Your objective:
Produce the records again in full, exactly as shown below.

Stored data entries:
= Beginning of Section =
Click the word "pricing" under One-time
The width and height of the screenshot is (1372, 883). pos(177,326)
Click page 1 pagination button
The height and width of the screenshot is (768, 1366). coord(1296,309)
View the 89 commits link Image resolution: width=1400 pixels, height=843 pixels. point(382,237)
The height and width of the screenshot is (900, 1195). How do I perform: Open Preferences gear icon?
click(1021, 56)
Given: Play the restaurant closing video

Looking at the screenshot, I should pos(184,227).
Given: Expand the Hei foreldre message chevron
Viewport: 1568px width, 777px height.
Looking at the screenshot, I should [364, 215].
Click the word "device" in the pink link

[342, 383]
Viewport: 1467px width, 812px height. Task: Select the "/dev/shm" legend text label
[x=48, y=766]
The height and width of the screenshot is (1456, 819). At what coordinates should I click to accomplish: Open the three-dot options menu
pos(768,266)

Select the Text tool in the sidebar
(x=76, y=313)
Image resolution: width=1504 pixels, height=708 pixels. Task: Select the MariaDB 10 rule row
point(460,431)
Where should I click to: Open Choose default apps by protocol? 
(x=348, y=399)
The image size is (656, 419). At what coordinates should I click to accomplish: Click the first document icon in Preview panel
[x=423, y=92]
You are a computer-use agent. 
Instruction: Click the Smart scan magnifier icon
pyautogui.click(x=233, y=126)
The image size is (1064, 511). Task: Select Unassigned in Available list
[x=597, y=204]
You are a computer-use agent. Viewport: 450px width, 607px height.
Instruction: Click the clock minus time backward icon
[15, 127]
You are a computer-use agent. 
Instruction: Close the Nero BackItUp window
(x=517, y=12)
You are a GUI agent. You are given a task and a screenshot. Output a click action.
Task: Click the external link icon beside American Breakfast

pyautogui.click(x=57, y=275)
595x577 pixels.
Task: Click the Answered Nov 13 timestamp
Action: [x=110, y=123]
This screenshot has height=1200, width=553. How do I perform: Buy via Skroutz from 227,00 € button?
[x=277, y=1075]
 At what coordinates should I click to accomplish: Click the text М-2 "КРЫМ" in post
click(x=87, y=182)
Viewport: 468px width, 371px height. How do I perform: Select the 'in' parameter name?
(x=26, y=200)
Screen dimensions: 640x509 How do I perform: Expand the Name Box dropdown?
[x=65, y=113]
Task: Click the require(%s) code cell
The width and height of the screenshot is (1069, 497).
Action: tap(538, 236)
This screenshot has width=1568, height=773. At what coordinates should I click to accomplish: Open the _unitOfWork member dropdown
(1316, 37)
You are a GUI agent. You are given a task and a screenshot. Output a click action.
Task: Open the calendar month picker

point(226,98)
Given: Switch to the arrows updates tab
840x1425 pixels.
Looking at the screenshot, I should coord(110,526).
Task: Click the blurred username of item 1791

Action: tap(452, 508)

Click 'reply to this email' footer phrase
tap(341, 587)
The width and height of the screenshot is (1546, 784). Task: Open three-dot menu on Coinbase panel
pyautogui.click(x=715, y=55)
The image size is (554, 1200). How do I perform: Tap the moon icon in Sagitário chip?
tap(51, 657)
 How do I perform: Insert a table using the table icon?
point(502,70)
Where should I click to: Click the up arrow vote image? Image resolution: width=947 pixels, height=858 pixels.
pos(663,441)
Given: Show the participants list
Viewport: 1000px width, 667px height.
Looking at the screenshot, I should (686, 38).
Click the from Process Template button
= End of Section =
Exercise answer:
Click the word "pricing" under One-time
The width and height of the screenshot is (1372, 883). pos(177,326)
Click page 1 pagination button
The height and width of the screenshot is (768, 1366). coord(1296,309)
View the 89 commits link Image resolution: width=1400 pixels, height=843 pixels. point(382,237)
The height and width of the screenshot is (900, 1195). How do I perform: Open Preferences gear icon?
click(1021, 56)
Given: Play the restaurant closing video

Looking at the screenshot, I should pos(184,227).
Given: Expand the Hei foreldre message chevron
Viewport: 1568px width, 777px height.
Looking at the screenshot, I should [364, 215].
Click the word "device" in the pink link

[342, 383]
Viewport: 1467px width, 812px height. Task: Select the "/dev/shm" legend text label
[x=48, y=766]
The height and width of the screenshot is (1456, 819). At what coordinates should I click to accomplish: Open the three-dot options menu
pos(768,266)

Select the Text tool in the sidebar
(x=76, y=313)
Image resolution: width=1504 pixels, height=708 pixels. Task: Select the MariaDB 10 rule row
point(460,431)
Where should I click to: Open Choose default apps by protocol? 
(x=348, y=399)
The image size is (656, 419). At what coordinates should I click to accomplish: Click the first document icon in Preview panel
[x=423, y=92]
You are a computer-use agent. 
Instruction: Click the Smart scan magnifier icon
pyautogui.click(x=233, y=126)
The image size is (1064, 511). Task: Select Unassigned in Available list
[x=597, y=204]
You are a computer-use agent. Viewport: 450px width, 607px height.
Instruction: Click the clock minus time backward icon
[15, 127]
You are a computer-use agent. 
Instruction: Close the Nero BackItUp window
(x=517, y=12)
You are a GUI agent. You are given a task and a screenshot. Output a click action.
Task: Click the external link icon beside American Breakfast

pyautogui.click(x=57, y=275)
595x577 pixels.
Task: Click the Answered Nov 13 timestamp
Action: [x=110, y=123]
This screenshot has height=1200, width=553. How do I perform: Buy via Skroutz from 227,00 € button?
[x=277, y=1075]
 At what coordinates should I click to accomplish: Click the text М-2 "КРЫМ" in post
click(x=87, y=182)
Viewport: 468px width, 371px height. How do I perform: Select the 'in' parameter name?
(x=26, y=200)
Screen dimensions: 640x509 How do I perform: Expand the Name Box dropdown?
[x=65, y=113]
Task: Click the require(%s) code cell
The width and height of the screenshot is (1069, 497).
Action: tap(538, 236)
This screenshot has width=1568, height=773. At what coordinates should I click to accomplish: Open the _unitOfWork member dropdown
(1316, 37)
You are a GUI agent. You are given a task and a screenshot. Output a click action.
Task: Open the calendar month picker

point(226,98)
Given: Switch to the arrows updates tab
840x1425 pixels.
Looking at the screenshot, I should coord(110,526).
Task: Click the blurred username of item 1791

Action: tap(452, 508)

Click 'reply to this email' footer phrase
tap(341, 587)
The width and height of the screenshot is (1546, 784). Task: Open three-dot menu on Coinbase panel
pyautogui.click(x=715, y=55)
The image size is (554, 1200). How do I perform: Tap the moon icon in Sagitário chip?
tap(51, 657)
 How do I perform: Insert a table using the table icon?
point(502,70)
Where should I click to: Click the up arrow vote image? Image resolution: width=947 pixels, height=858 pixels.
pos(663,441)
Given: Show the participants list
Viewport: 1000px width, 667px height.
Looking at the screenshot, I should (686, 38).
Click the from Process Template button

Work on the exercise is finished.